Data preparation is the core set of processes for data integration that gather data from diverse source systems, transform it according to business and technical rules, and stage it for later steps in its life cycle when it becomes information used by business consumers.
Data profiling, which requires an understanding of data modeling, is usually done by data scientists or power users who use tools to get data from different sources and integrate it for data discovery.
There are no shortcuts with data preparation. Don't be lulled by the “silver bullet” a vendor or a consultant may try to sell you, saying that all you need to do is point a BI tool at the source system and your business group will have what it needs. That oversimplifies data integration into a connectivity issue alone. It’s a lot more than that.

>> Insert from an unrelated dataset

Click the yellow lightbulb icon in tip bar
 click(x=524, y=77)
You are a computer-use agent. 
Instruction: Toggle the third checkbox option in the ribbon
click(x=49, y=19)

Data preparation is not just pointing-and-clicking with a BI tool; in fact, it involves many steps. The complexity of these steps depends on how your business operates, as well as how your business systems are implemented within your enterprise. Physically accessing the data in source systems is the easy part; transforming it into information is where the hard work is.
How we've helped others with their data preparation needs:
- An information analysis firm was using manual extracts between statistical packages and databases to pull data from surveys, behavioral analysis, their competition, suppliers, customers and planning activities. We automated the import and export of the data, increasing their productivity and improving the scope of their data.
- Data scientists at this insurance company were manually pulling exracts from external files and importing data into their statistical database. We automated the entire data preparation process in order to streamline their imports and exports.